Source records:

/---

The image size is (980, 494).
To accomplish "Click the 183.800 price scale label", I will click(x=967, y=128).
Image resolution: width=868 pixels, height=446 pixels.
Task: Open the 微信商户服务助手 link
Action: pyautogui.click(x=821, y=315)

\---

PROMPT: Copy every record once more, exactly as given.

SOLUTION FOR THIS EXERCISE:
The image size is (980, 494).
To accomplish "Click the 183.800 price scale label", I will click(x=967, y=128).
Image resolution: width=868 pixels, height=446 pixels.
Task: Open the 微信商户服务助手 link
Action: pyautogui.click(x=821, y=315)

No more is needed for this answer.